START Extracted data

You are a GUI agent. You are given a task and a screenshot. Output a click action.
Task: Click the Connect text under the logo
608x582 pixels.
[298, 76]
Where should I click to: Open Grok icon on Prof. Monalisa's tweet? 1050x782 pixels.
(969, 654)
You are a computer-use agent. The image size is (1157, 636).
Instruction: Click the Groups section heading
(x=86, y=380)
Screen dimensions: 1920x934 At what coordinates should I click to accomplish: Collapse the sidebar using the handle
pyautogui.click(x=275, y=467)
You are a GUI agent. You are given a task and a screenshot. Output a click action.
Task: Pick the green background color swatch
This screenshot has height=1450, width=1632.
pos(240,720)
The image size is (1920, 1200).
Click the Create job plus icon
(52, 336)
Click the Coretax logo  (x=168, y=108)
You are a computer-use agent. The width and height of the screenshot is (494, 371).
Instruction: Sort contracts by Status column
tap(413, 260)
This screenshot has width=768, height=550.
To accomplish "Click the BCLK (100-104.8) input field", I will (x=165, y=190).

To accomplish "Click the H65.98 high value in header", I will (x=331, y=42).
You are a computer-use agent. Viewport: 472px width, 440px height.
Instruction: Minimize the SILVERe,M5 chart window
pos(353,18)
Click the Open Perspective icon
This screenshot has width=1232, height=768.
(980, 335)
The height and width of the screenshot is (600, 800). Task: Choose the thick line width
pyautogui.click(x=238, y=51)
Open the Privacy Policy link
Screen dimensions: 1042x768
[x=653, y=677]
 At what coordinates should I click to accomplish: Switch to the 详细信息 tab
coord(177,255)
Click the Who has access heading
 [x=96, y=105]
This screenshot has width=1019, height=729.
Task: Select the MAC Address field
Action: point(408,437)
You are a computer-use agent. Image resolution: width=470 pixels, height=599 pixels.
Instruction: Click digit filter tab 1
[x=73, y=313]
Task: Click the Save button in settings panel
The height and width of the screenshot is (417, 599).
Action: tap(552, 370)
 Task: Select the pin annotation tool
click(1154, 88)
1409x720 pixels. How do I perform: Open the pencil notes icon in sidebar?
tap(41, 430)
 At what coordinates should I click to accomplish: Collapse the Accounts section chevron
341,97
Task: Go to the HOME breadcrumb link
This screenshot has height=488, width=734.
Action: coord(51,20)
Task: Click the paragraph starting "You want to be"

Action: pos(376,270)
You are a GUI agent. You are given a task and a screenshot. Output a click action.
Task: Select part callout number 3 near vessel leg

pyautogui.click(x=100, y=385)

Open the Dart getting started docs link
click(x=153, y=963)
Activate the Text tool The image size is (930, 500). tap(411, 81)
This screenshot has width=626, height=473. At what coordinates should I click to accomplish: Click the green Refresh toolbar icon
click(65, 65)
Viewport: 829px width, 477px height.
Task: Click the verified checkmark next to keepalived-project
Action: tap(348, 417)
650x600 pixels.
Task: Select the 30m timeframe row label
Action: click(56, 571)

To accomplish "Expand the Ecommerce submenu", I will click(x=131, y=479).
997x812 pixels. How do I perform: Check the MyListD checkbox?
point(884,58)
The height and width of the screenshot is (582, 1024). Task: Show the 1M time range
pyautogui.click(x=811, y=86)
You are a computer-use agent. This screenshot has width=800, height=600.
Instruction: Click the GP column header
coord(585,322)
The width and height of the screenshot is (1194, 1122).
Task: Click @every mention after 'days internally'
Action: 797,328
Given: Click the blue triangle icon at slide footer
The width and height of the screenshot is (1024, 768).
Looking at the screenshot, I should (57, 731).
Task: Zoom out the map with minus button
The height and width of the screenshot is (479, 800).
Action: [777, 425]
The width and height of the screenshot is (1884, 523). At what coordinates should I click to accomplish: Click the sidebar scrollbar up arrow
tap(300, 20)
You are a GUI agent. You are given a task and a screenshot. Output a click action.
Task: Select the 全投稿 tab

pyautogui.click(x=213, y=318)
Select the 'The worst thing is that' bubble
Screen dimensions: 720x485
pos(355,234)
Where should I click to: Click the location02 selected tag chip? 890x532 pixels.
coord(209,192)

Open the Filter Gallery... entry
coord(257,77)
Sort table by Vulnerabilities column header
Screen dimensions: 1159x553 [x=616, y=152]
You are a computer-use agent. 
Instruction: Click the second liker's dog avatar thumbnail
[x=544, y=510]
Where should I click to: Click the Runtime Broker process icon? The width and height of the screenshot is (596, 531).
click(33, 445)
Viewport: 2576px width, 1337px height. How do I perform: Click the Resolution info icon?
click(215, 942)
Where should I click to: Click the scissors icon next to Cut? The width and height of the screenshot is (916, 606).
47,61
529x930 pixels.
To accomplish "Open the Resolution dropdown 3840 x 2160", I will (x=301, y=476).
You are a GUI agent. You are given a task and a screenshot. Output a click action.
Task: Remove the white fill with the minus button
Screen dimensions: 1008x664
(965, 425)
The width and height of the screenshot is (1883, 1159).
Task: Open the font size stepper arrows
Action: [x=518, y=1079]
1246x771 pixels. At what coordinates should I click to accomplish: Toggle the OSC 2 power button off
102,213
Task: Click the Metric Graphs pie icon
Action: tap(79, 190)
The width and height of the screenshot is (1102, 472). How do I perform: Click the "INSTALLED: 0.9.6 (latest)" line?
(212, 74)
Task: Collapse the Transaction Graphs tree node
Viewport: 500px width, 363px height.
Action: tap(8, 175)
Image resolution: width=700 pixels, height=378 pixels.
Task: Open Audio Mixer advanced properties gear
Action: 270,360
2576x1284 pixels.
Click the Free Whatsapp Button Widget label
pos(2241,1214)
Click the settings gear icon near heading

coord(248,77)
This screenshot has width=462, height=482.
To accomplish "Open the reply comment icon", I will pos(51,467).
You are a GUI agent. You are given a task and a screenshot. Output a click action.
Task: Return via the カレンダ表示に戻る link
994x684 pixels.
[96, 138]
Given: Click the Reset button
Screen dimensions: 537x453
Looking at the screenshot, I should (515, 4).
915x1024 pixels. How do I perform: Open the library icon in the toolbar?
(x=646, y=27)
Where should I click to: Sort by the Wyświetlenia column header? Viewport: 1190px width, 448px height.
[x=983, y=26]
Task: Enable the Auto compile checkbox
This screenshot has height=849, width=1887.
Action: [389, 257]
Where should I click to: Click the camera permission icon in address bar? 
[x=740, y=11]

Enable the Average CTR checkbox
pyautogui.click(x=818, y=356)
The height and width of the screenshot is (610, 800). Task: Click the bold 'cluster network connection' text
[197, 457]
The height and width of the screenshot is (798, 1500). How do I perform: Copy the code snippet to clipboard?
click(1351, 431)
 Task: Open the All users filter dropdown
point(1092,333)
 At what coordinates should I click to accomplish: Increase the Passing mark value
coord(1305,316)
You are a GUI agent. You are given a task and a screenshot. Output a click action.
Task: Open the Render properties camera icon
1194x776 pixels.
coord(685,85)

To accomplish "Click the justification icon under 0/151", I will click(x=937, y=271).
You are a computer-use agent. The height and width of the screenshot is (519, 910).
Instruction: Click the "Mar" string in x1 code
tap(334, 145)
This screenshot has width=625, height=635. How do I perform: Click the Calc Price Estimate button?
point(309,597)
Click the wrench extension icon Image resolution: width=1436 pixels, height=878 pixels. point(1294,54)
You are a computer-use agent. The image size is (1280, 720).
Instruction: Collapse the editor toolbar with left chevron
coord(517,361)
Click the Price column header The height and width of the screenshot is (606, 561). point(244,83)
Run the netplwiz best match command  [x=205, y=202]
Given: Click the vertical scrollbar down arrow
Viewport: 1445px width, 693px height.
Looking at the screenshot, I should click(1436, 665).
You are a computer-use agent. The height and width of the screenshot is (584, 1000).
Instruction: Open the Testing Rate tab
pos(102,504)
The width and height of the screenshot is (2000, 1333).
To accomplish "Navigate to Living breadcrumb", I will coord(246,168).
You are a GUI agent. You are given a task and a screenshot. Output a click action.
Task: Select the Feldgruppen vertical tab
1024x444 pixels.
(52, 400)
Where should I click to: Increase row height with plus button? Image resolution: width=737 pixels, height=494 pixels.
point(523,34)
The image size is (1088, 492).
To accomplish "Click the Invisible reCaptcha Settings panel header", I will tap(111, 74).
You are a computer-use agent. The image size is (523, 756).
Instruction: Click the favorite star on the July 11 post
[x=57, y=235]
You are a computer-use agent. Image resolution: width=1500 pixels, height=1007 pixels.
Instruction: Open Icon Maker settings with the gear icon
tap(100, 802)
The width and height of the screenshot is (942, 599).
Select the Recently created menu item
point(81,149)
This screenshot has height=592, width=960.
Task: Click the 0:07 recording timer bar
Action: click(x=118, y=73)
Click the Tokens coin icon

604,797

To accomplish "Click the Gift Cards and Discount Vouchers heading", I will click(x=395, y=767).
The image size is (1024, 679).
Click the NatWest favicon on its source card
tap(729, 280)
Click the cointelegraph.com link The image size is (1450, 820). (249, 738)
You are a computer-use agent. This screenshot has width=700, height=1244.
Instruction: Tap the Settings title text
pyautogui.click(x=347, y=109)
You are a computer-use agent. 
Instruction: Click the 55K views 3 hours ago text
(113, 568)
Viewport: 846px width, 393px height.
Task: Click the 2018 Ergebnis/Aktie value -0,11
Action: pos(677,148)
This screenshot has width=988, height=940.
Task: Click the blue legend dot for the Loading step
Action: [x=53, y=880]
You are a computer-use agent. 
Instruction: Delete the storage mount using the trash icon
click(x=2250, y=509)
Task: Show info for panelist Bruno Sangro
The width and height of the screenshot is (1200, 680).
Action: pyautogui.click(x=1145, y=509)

END Extracted data

• **Work to complete**: Repeat exactly, and only, the lines from the one containing "Instruction: Delete the" through the last line above.

• **Reply to the task**:
Instruction: Delete the storage mount using the trash icon
click(x=2250, y=509)
Task: Show info for panelist Bruno Sangro
The width and height of the screenshot is (1200, 680).
Action: pyautogui.click(x=1145, y=509)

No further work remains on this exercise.